Check out this short clip from MSNBC’s Hardball (h/t Allahpundit):
Howard Fineman: Dwight Eisenhower couldn't exist in the current Republican party, where Rick Perry is saying, "My job if I'm president is to reduce the federal government to insignificance." He couldn't get from Lubbock to Dallas without the federal government! He couldn't! Somebody's got to tell him that there's an interstate highway system!
Chris Matthews: By the way, Eisenwowher was the one who brought federal troops into Little Rock. Do you think Rick Perry would for that? Do you think he'd be cheering for Ike today as he brought the troops in to desegregate the schools in Little Rock? I don't think so!
For starters, I just can’t get over how liberals in a city with such stark de facto segregation preen about how morally superior they are to conservatives because of de jure segregation that was outlawed two generations ago. This is a toxic brew of hypocrisy and ignorance.
But what I really want to talk about today is the notion that past Republican leaders – like Dwight Eisenhower and Gerald Ford – would have nothing to do with today’s GOP, because the party has supposedly veered so far to the right.
This notion is entirely wrong-headed. In the last fifty years, the entire political discourse has shifted to the left, in large part because of the Great Society. Liberals today are more liberal than their counterparts in the 1950s or early 1960s, and conservatives are more liberal as well!
Consider, for instance, Gerald Ford. He is regularly cited as an example of a Republican who would be far too moderate for today’s rabidly conservative GOP. Yet looking at his legislative track record from the mid-1960s, that argument becomes untenable.
1. He voted against the Economic Opportunity Act of 1964, which sent funds to cities to combat poverty.
2. He voted to recommit Medicare/Medicaid to the House Ways and Means Committee, with instructions to create a voluntary program.
3. He voted against the Elementary and Secondary Education Act of 1965, which provided federal funds to local schools.
4. He voted against making Housing and Urban Development a cabinet-level position.
5. He voted to recommit the Housing and Urban Development Act of 1965 with instructions to remove the rent subsidies for poor families.
6. He voted against repealing Section 14(b) of the Taft-Hartley Act, which authorizes right to work laws.

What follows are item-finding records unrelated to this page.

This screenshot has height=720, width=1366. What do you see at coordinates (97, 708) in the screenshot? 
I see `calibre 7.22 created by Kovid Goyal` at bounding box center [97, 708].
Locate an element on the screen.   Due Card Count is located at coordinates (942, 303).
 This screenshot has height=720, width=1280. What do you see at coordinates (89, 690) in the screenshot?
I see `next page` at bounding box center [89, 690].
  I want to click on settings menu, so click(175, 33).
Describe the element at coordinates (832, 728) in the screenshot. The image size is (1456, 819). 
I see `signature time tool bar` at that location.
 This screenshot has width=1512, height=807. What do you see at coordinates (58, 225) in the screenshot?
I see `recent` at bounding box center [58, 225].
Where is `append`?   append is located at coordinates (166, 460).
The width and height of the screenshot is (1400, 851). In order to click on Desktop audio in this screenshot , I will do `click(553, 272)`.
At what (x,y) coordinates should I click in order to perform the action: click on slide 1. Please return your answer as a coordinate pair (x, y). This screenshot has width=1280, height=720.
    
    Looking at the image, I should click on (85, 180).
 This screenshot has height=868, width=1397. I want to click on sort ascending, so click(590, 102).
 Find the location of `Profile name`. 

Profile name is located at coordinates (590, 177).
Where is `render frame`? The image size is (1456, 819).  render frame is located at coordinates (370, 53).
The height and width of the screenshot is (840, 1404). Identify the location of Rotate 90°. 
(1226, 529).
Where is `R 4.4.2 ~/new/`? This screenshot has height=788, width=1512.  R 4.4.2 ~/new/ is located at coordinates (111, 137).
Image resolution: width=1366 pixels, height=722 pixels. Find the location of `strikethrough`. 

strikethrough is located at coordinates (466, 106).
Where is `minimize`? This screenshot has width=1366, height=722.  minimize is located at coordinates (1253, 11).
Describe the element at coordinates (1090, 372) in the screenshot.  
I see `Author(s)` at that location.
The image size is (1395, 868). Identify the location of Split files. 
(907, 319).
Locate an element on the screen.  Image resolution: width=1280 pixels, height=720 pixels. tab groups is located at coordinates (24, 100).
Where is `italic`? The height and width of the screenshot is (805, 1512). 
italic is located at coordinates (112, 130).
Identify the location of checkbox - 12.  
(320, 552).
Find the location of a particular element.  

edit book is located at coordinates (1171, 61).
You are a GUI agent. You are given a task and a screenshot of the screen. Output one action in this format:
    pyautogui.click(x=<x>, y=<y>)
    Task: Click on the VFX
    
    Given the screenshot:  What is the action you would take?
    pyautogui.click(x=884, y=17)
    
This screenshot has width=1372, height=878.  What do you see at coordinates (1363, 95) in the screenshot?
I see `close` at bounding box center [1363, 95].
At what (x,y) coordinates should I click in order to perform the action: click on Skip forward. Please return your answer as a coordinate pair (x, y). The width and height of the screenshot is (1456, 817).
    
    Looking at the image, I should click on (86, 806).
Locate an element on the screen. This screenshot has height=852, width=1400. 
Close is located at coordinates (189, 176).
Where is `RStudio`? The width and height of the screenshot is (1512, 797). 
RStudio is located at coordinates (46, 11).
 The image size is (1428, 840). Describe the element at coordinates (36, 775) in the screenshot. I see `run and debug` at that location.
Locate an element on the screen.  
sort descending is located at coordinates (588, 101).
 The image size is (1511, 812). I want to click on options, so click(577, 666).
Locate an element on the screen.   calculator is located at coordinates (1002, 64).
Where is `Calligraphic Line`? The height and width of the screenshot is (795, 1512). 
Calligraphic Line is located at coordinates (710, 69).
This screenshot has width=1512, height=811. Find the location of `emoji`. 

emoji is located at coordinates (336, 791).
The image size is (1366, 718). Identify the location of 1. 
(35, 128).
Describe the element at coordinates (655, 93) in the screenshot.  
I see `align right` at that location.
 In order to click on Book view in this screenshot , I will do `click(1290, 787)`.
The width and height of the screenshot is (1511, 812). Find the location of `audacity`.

7. During the Great Society period (1964-1966), Ford received a legislative score of just 9/100 from Americans for Democratic Action and 3/100 from the AFL-CIO's Committee on Political Education.
The only politically contentious issue from this list in today’s debate is right to work. Everything else is settled in principle. Republicans regularly vote for anti-poverty and urban programs, Medicare and Medicaid funding, education funding, and so on. When the GOP had complete control of the government from 2003 through 2007 none of these programs disappeared. In other words, the Republican party once opposed the Great Society, but with the passage of time, it has accepted the politically popular elements of it. The debate today is not whether the federal government should support these activities, but who should control the funds, how should the programs be evaluated, and what level of funding will achieve maximum results?
So, bringing out Republicans of yesteryear to cast judgment on today’s Grand Old Party is really nothing more than a category error. The political debate has changed in the decades since Eisenhower and Ford’s day – and they simply don’t belong to the contemporary political battles.
The primary way that the past has relevance is in the deeper principles that both parties embody, the philosophies that connect each side’s positions on the contentious issues of the day. And in that regard, past Republican leaders fit – along with today’s GOP – in the tradition that has defined the party since at least William McKinley: a belief in the unmatched power of American private enterprise to bring about mass prosperity, and the job of the federal government to support entrepreneurs in their endeavors. That’s the core Republican economic creed, and it is what binds today’s Republicans to those of past generations, including Eisenhower and Ford.
Liberals have scoffed at this philosophy for over a century. William Jennings Bryan articulated this view of affairs quite well in 1896:
There are two ideas of government. There are those who believe that if you just legislate to make the well-to-do prosperous, that their prosperity will leak through on those below. The Democratic idea has been that if you legislate to make the masses prosperous their prosperity will find its way up and through every class that rests upon it.
This has been the Democratic point of view ever since. Sixty years ago, Harry Truman said that the GOP was and always had been the party of the special interests. Twenty years ago, Walter Mondale, Michael Dukakis, and Bill Clinton blasted Reagan’s “trickle-down economics." And so on and so forth. The issues and people change, but the core philosophies remain the same.
That’s why it is supremely frustrating that yesteryear’s perpetuators of “trickle-down, special interest crony-Republicanism” are now cited as paragons of moderation to blast today’s GOP "cronies." But take heart! In a generation, today’s conservatives will be remembered as sensible moderates, and our grandchildren will be the evil conservative extremists who want to rob the poor to pay the rich!